The alarm rang out and I rolled out of bed and sat up, wiping the sleep from my face and started to get ready in anticipation of another day of classes at the Academy of Art University in San Francisco where I had attended school at the time. I exited the flat on Bush Street and hurried down the hill with my headphones on, walking at a brisk pace to a soundtrack. Birds flew by, the sun shined brightly and I could feel a cool breeze – just another beautiful day in San Fran. As I got closer to the building I could see people standing by the doors looking around at one another like a lost flock. There was a sign on the door saying that due to recent events all classes are cancelled for the rest of the day. I was baffled but kind of excited with the prospect of a day to myself. No work, no school…this was great! I quickly turned around and did the usual 15-minute walk to my girlfriend’s house in 10 minutes flat. I was so excited. I rang the bell and she quickly buzzed me in. The door opened in the old Victorian hallway and the minute I saw her blue eyes I hugged her and kissed her hello. I explained to her that school was closed and what a great day we were going to have, not getting it immediately that she looked slightly despondent. I looked at her and asked, “What’s wrong?” She was looking down and slowly just grabbed my hand and brought me inside and said “New York is under attack…”

I guess it would be cliché to say that time slowed or the room went quiet or any other movie type explanation… but that’s how it was. In the small dark studio apartment the only light came from the TV that repeatedly showed the plane entering the building and exploding into balls of fire. I don’t remember what was said. In my head it’s just garbled sounds and the explosion over and over. It looked like a scene from Die Hard. I couldn’t believe what I was seeing happening in my hometown. I sat down on the bed and my body shook and conformed into a little ball as my eyes welled up and tears rolled down my face. There was no real emotion I could use to describe the feelings of dealing with something that never entered your mind or was just the most impossible event imaginable.


CRISELDA – Rockland County, NY

September 11th, 2001 occurred during my first full week at Albertus Magnus HS in Rockland County. I didn’t hear the news until 2nd period, Math class. My new classmates were whispering amongst themselves about what was going on. One classmate was in hysterics – her uncle worked at one of the towers at the World Trade Center. Unfortunately, he did not survive.  I had no idea how to feel since I didn’t have anyone who I knew that worked in NYC. But it was pretty obvious we all were in shock. Our classroom TV’s did not have cable, and this was a time before smartphones were glued to our hands for instant updates. Our math teacher somehow managed to find a news station that got pretty poor reception. That was the first time we saw the images; images of planes crashing into the towers, towers crashing, people emerging from smoke, and faces of confusion, fear and panic.
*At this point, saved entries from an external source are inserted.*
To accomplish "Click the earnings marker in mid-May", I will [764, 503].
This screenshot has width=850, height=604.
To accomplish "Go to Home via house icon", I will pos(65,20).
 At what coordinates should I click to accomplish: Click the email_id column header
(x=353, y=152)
Even faces of the NYPD, FDNY and EMT’s were lost. Soon after, we heard about the two other planes that crashed in Pennsylvania and at The Pentagon. Seriously, what was happening?

Soon names were called as parents began to pick their children up. Where were my parents?! We eventually were all sent home early to be with our families. The bus ride home was filled with kids asking questions, talking about Disney World being shut down (it’s obvious how young our mindsets were), and people talking about whom they knew that worked in the city.  I was pretty relieved to see both my parents waiting for me at my bus stop – couldn’t drive yet. I knew they were fine but it was still a relief we were all okay. At home, we were glued to the news and the realization set when they mentioned terrorism and that the US was attacked. That night we all went to bed with those images replaying in our minds and thinking about the information the media had given us. We didn’t know what to expect next.


MANNY – Yonkers, NY

Well September 11 was a day I would never forget because it was the first time I really witnessed acts of war right in my backyard.  Growing up in the United States you always felt this sense of security, like nothing could ever happen to us. That naive outlook changed because of 9/11, making the next generation of young adults wake up and realize that even in the USA, terrible things can still happen.
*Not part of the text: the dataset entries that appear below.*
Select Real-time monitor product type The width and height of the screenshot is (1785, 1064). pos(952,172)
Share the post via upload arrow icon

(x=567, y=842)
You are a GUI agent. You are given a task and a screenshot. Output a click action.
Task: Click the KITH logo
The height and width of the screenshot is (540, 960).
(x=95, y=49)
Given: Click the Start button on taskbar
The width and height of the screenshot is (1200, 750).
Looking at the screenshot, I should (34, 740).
In September of 2001, I was beginning my junior year of high school.  I remember that morning it was third period and I had study hall.  I was hanging out with some friends in the cafeteria when a gym teacher came to the group to tell us a plane crashed into one of the Twin Towers.  We were shocked but still maintained that naive outlook; just assuming it was a terrible accident.
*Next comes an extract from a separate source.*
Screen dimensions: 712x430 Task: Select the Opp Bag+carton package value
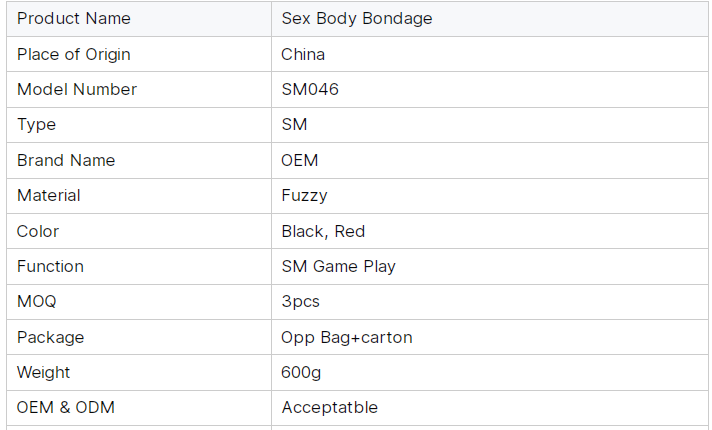pos(347,338)
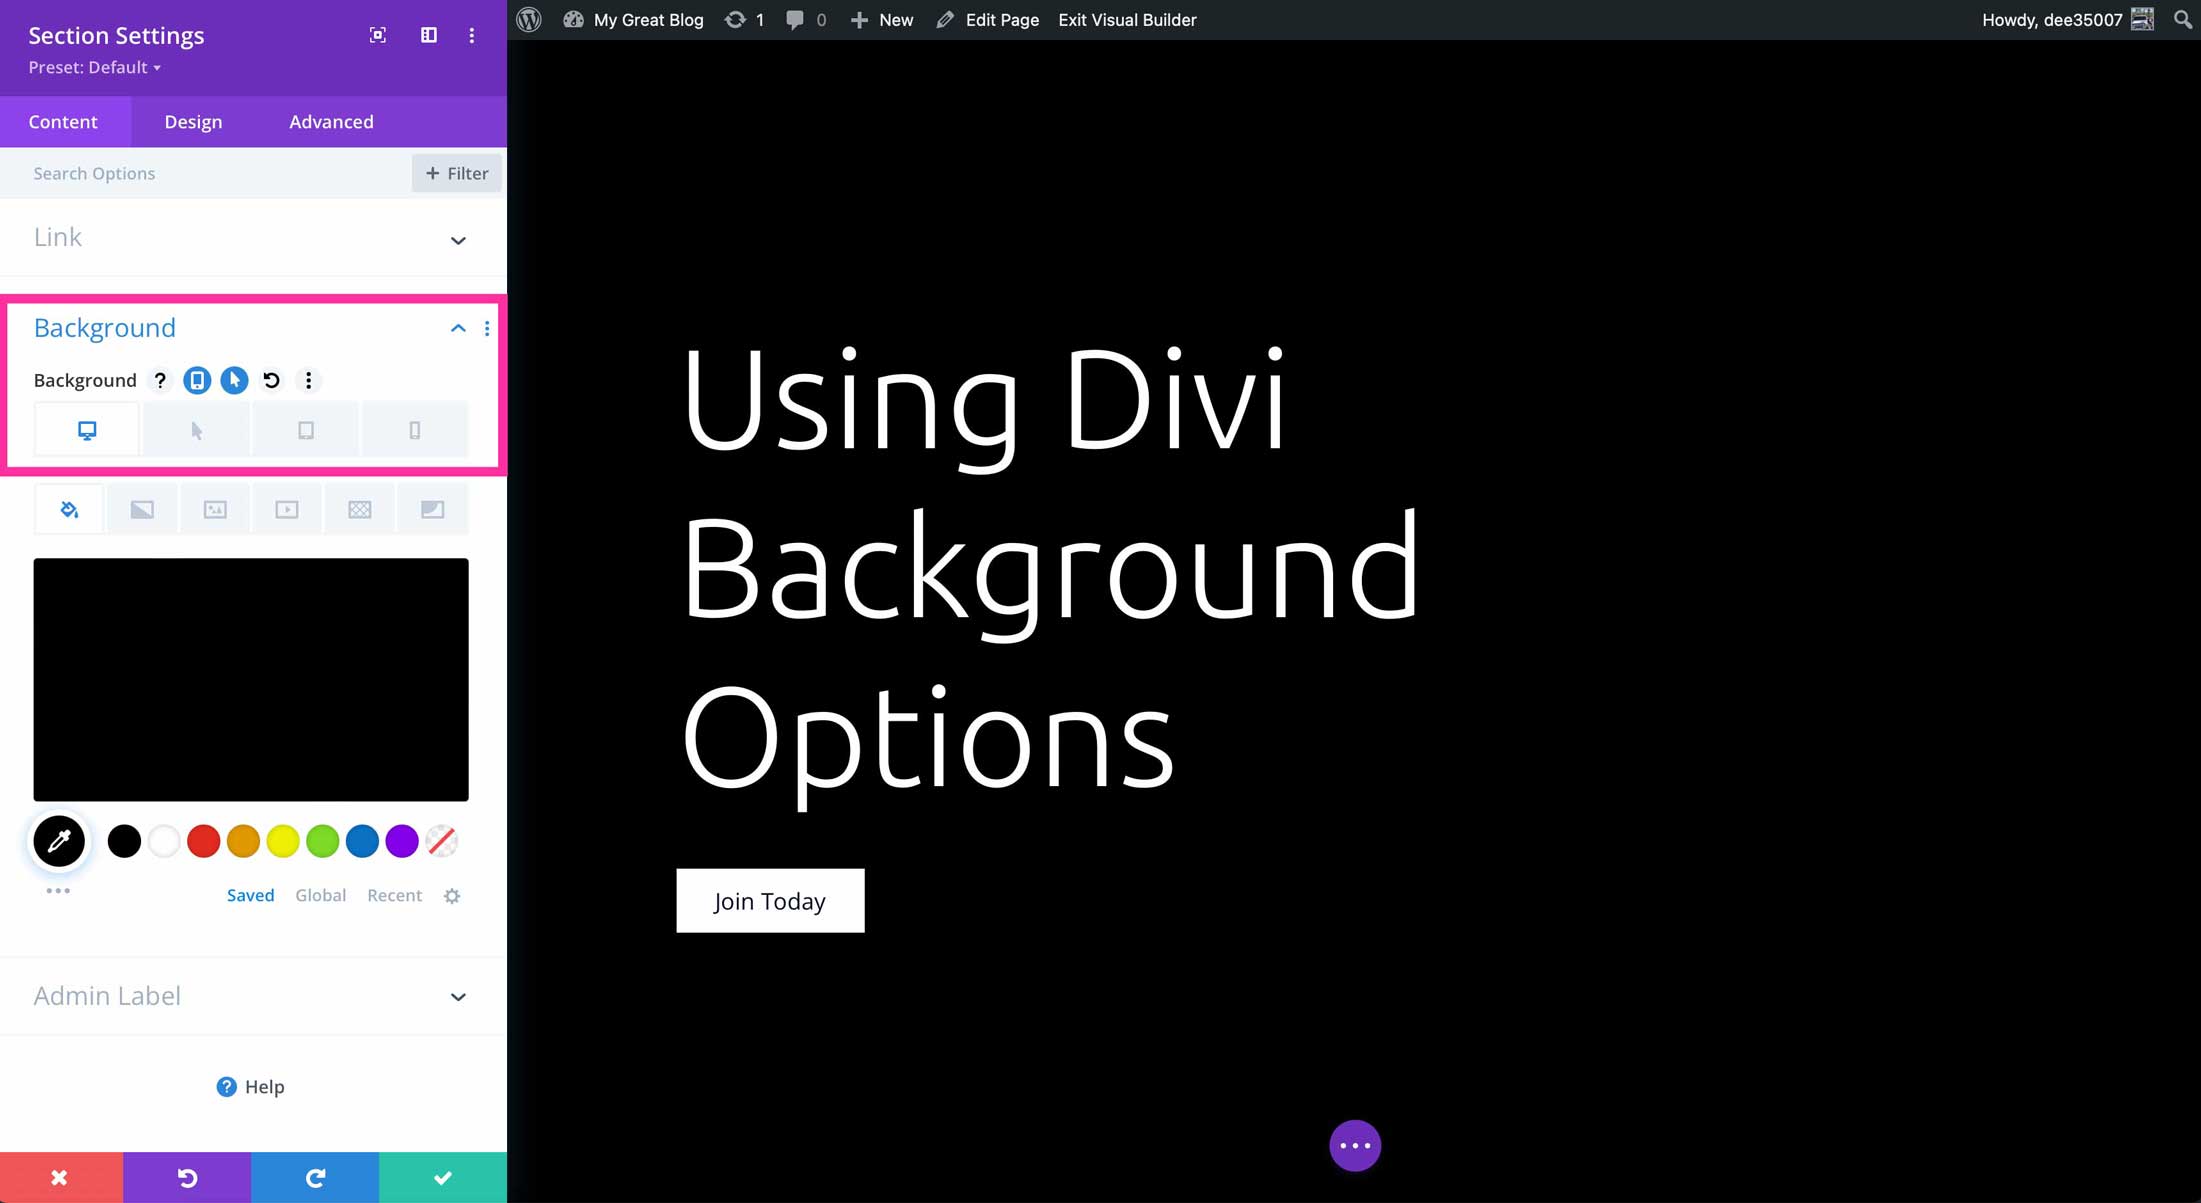Viewport: 2201px width, 1203px height.
Task: Select the color fill background icon
Action: click(68, 510)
Within that hour we heard a second plane hit the other tower, and we realized this was no accident.  For the whole day, teachers brought out radios and everyone would listen to the news reports of what was going on.  I was still in shock, but we still hadn’t seen any footage from what was happening.  My high school was located on a big hill in Yonkers, NY, which is about 15 miles away, so we could see a tall plume of smoke over Manhattan in the distance, which was so surreal to me – like being in a movie.

Finally I was the first one to get home that day and I turned on my TV to horror.  I couldn’t believe it happened.  Terror and sadness consumed me as I sat on my bed watching the planes hit and the buildings fall over and over and over. Finally seeing the footage was what really hit me, because even though I’ve seen stuff like this before in movies and even in other countries, this was my country and my state.  I couldn’t believe that there were monsters living in this world who believed killing thousands of innocent people was a good thing.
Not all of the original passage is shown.